* **SET EXERCISE**
Rewrite the listing below, changing every "Where should I click to" to "Where do I click to" and leaving everything else as it is.
---- TASK INPUTS
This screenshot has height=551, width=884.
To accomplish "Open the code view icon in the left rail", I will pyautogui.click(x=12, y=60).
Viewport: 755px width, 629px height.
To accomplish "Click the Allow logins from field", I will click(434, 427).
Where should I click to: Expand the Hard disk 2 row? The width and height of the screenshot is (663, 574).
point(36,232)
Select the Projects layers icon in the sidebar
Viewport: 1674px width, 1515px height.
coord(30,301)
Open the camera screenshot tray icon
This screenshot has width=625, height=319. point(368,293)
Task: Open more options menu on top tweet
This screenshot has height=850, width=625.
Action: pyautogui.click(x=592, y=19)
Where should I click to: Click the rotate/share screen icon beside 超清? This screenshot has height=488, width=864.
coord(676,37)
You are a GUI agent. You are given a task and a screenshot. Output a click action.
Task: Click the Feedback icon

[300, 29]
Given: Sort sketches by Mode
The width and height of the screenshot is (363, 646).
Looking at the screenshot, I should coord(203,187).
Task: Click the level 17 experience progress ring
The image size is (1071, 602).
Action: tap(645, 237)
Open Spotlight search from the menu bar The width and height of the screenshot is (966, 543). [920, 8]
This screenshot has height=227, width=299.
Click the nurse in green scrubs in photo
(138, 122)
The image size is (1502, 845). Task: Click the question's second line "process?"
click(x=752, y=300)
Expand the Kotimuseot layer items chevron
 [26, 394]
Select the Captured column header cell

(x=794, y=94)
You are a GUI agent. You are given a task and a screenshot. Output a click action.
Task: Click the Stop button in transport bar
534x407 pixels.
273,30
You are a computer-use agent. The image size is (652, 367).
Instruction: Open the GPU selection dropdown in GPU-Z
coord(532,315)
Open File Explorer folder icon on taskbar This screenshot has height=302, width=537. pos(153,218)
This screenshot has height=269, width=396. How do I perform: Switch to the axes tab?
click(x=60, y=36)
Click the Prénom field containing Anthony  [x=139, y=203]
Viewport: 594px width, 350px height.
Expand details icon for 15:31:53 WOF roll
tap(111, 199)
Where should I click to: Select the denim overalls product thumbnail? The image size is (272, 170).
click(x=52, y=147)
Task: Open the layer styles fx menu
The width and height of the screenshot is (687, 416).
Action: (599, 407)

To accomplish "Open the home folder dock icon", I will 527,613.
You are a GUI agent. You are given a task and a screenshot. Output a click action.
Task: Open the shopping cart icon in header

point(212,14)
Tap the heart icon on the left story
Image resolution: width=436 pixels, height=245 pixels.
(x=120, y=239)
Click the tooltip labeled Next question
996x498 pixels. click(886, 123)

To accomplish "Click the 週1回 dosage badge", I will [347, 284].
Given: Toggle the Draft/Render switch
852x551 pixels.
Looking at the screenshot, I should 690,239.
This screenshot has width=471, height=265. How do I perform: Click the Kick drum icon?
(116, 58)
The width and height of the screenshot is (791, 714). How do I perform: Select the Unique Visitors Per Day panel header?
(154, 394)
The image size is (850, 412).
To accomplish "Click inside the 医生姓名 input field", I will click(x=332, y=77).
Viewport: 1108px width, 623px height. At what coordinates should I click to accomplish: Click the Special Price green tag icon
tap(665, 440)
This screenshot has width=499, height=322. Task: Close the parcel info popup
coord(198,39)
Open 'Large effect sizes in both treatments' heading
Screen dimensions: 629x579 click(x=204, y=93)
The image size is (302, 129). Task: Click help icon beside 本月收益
--------
* **EXPECTED OUTPUT**
This screenshot has height=551, width=884.
To accomplish "Open the code view icon in the left rail", I will pyautogui.click(x=12, y=60).
Viewport: 755px width, 629px height.
To accomplish "Click the Allow logins from field", I will click(434, 427).
Where do I click to: Expand the Hard disk 2 row? The width and height of the screenshot is (663, 574).
point(36,232)
Select the Projects layers icon in the sidebar
Viewport: 1674px width, 1515px height.
coord(30,301)
Open the camera screenshot tray icon
This screenshot has width=625, height=319. point(368,293)
Task: Open more options menu on top tweet
This screenshot has height=850, width=625.
Action: pyautogui.click(x=592, y=19)
Where do I click to: Click the rotate/share screen icon beside 超清? This screenshot has height=488, width=864.
coord(676,37)
You are a GUI agent. You are given a task and a screenshot. Output a click action.
Task: Click the Feedback icon

[300, 29]
Given: Sort sketches by Mode
The width and height of the screenshot is (363, 646).
Looking at the screenshot, I should coord(203,187).
Task: Click the level 17 experience progress ring
The image size is (1071, 602).
Action: tap(645, 237)
Open Spotlight search from the menu bar The width and height of the screenshot is (966, 543). [920, 8]
This screenshot has height=227, width=299.
Click the nurse in green scrubs in photo
(138, 122)
The image size is (1502, 845). Task: Click the question's second line "process?"
click(x=752, y=300)
Expand the Kotimuseot layer items chevron
 [26, 394]
Select the Captured column header cell

(x=794, y=94)
You are a GUI agent. You are given a task and a screenshot. Output a click action.
Task: Click the Stop button in transport bar
534x407 pixels.
273,30
You are a computer-use agent. The image size is (652, 367).
Instruction: Open the GPU selection dropdown in GPU-Z
coord(532,315)
Open File Explorer folder icon on taskbar This screenshot has height=302, width=537. pos(153,218)
This screenshot has height=269, width=396. How do I perform: Switch to the axes tab?
click(x=60, y=36)
Click the Prénom field containing Anthony  [x=139, y=203]
Viewport: 594px width, 350px height.
Expand details icon for 15:31:53 WOF roll
tap(111, 199)
Where do I click to: Select the denim overalls product thumbnail? The image size is (272, 170).
click(x=52, y=147)
Task: Open the layer styles fx menu
The width and height of the screenshot is (687, 416).
Action: (599, 407)

To accomplish "Open the home folder dock icon", I will 527,613.
You are a GUI agent. You are given a task and a screenshot. Output a click action.
Task: Open the shopping cart icon in header

point(212,14)
Tap the heart icon on the left story
Image resolution: width=436 pixels, height=245 pixels.
(x=120, y=239)
Click the tooltip labeled Next question
996x498 pixels. click(886, 123)

To accomplish "Click the 週1回 dosage badge", I will [347, 284].
Given: Toggle the Draft/Render switch
852x551 pixels.
Looking at the screenshot, I should 690,239.
This screenshot has width=471, height=265. How do I perform: Click the Kick drum icon?
(116, 58)
The width and height of the screenshot is (791, 714). How do I perform: Select the Unique Visitors Per Day panel header?
(154, 394)
The image size is (850, 412).
To accomplish "Click inside the 医生姓名 input field", I will click(x=332, y=77).
Viewport: 1108px width, 623px height. At what coordinates should I click to accomplish: Click the Special Price green tag icon
tap(665, 440)
This screenshot has width=499, height=322. Task: Close the parcel info popup
coord(198,39)
Open 'Large effect sizes in both treatments' heading
Screen dimensions: 629x579 click(x=204, y=93)
The image size is (302, 129). Task: Click help icon beside 本月收益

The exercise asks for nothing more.